§ **Selected extract**:
§
Third is for preventing, detecting or suppressing fraud. Successfully or unsuccessfully? What is the intent? Which organization?

Fourth is for protecting victims of financial abuse. How so? By releasing their information?

Another series of amendments is to permit organizations, any organization, for certain purposes not specifically outlined, to collect, to use, to disclose without the knowledge and consent of the individual, his or her personal information, number one, contained in witness statements related to insurance claims. Whose commercial interests are we looking at there? Second is information produced by the individual in the course of his or her employment, business or profession. That is virtually anything. Everybody in this place is producing information literally on a minute-by-minute basis, but some organization is going to have access to that.

Members might say that in a great, open and transparent environment such as the Parliament of Canada, such as the House of Commons, anybody who is engaged in this ought to so admit. It is something that we might have asked the Minister of Defence, for example, who today talked about the complexity of the procurement process and military hardware acquisition as being a little too complicated for the simple-minded public that wants to find out whether it is transparent and whether it meets the test of value for money, as being a bit of an intrusion and just barely tolerable.

This is hardly accountability. It is hardly transparency and it certainly does not lead to the business of openness, but under PIPEDA, everybody else has to operate that way.

A third set would require organizations to report material breaches of security safeguards to the Privacy Commissioner and to notify certain individuals and organizations of breaches that create a real risk of significant harm. Somebody is going to make a judgment. I will come back to that in a moment.
§
§ **Data shown**:
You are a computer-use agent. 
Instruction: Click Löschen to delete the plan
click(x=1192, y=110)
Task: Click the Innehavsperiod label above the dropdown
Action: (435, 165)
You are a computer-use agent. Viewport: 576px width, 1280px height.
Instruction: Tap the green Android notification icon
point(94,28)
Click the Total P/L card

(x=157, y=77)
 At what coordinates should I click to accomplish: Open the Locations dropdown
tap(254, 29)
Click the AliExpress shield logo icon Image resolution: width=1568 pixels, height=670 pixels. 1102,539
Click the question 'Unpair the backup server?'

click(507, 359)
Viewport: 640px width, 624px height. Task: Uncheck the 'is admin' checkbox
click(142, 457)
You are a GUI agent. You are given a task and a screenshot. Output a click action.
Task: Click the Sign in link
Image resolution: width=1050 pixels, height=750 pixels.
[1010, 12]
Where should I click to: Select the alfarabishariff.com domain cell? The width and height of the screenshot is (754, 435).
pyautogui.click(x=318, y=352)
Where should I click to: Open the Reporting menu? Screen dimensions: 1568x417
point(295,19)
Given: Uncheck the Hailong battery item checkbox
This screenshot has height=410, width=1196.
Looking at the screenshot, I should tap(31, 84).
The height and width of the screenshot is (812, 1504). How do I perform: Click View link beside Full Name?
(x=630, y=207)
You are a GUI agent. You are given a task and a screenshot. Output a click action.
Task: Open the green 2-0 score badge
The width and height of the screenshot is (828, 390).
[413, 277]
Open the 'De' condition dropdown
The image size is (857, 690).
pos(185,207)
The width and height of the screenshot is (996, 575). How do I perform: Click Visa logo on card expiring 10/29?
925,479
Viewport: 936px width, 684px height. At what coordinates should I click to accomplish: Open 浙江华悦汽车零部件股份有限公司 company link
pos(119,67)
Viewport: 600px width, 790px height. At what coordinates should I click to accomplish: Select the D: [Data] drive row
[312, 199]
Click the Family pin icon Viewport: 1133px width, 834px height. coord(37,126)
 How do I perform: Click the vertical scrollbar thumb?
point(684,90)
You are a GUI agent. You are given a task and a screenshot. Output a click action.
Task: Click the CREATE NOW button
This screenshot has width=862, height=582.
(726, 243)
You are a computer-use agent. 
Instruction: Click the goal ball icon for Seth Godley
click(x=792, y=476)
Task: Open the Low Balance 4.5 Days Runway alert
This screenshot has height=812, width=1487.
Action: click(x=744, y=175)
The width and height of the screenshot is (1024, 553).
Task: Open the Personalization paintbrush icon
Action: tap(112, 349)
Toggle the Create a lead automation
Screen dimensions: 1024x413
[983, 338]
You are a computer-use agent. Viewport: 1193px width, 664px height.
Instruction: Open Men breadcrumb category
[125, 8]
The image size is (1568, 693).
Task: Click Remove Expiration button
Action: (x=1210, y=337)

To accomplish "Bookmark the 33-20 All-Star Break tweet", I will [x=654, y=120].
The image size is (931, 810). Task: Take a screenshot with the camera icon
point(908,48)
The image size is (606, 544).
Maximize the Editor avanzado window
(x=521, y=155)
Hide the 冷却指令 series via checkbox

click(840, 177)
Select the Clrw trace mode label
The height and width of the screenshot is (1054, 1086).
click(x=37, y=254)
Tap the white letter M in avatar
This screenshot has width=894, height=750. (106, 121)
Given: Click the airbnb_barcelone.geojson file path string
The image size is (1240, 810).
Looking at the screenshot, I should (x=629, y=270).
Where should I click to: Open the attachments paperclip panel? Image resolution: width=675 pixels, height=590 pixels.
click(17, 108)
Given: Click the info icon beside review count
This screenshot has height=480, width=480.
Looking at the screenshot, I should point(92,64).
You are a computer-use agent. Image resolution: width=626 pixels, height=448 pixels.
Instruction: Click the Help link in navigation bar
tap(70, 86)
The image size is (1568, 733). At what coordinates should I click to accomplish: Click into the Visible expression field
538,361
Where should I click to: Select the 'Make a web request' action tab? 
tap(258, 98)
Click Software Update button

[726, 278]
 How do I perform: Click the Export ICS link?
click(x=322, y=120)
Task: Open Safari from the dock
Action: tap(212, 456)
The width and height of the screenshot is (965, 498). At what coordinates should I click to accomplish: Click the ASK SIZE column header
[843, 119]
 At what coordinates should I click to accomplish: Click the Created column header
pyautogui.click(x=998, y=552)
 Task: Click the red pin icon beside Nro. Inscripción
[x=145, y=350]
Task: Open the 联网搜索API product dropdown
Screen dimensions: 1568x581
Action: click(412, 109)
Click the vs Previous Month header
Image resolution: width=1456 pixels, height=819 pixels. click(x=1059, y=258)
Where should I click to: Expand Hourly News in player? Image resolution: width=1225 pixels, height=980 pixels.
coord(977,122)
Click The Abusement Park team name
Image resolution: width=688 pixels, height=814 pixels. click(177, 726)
§
§ **Actions to take**:
[a] Write out the passage from the PIPEDA speech, starting at "Fourth is for" and ending at "access to that.".
[b] In the rows, update the lines starting at the one that contains "Where should I click to: Open the attachments" and ending at the one that contains "tap(70, 86)", changing "navigation bar" to "top menu" and keeping everything else as is. Return only those lines.

§ **Solutions in order**:
[a]
Fourth is for protecting victims of financial abuse. How so? By releasing their information?

Another series of amendments is to permit organizations, any organization, for certain purposes not specifically outlined, to collect, to use, to disclose without the knowledge and consent of the individual, his or her personal information, number one, contained in witness statements related to insurance claims. Whose commercial interests are we looking at there? Second is information produced by the individual in the course of his or her employment, business or profession. That is virtually anything. Everybody in this place is producing information literally on a minute-by-minute basis, but some organization is going to have access to that.

[b]
Where should I click to: Open the attachments paperclip panel? Image resolution: width=675 pixels, height=590 pixels.
click(17, 108)
Given: Click the info icon beside review count
This screenshot has height=480, width=480.
Looking at the screenshot, I should point(92,64).
You are a computer-use agent. Image resolution: width=626 pixels, height=448 pixels.
Instruction: Click the Help link in top menu
tap(70, 86)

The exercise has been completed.